Wine Hacks

How To: Blind Taste Wine

Ever wanted to tell your Syrahs from your Merlots without taking a cheeky look at the bottles? We walk you through the art of blind tasting.

If you’ve ever seen blind tasting in action, you’ll know how suave it looks. They take a sniff, give the glass a swirl, and then take a couple of sips. They can then tell you what it is, where it’s from, and even possibly what vintage or winemaker it is.

This sort of wine tasting expertise takes a fair few years to acquire, but there’s a simpler way to go about it. Here are a few blind wine tasting basics:

1. Take a peek

The first step is to take a look at the wine’s colour. The grape used to make a wine dictates what colour it is. Chardonnay usually has a deep, golden colour, while Pinot Gris and Riesling will show a lighter hue.

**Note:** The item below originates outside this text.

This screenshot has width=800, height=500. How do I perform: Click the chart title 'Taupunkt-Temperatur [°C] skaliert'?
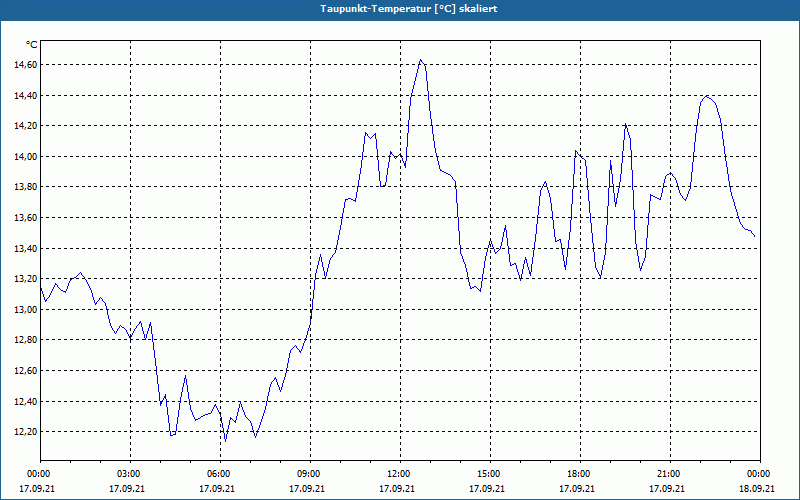[x=400, y=7]
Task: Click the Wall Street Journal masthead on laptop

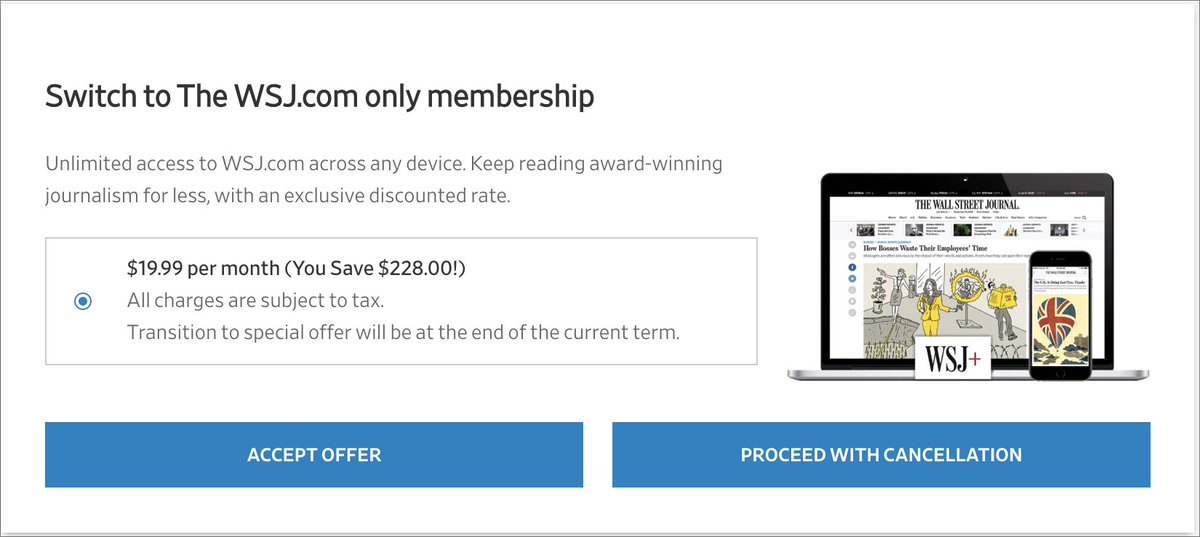Action: coord(967,204)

Pinot Noirs tend to be lightly pigmented, but Malbecs, Syrahs and Cabernets carry deep, purple colours. 

2. Body language

After you’ve checked out the colour, do the viscosity test. Full, sweet wines with high levels of sugar and alcohol will show ‘legs’ – streaks of wine that stay on the glass after a swirl. Light, white wines will show little to no legs.

The viscosity is also a great way to take a stab at where the wine comes from. As a rule of thumb, warmer wine regions generally have a higher alcohol content than cooler regions. It’s a quick way to narrow down your wine’s birthplace.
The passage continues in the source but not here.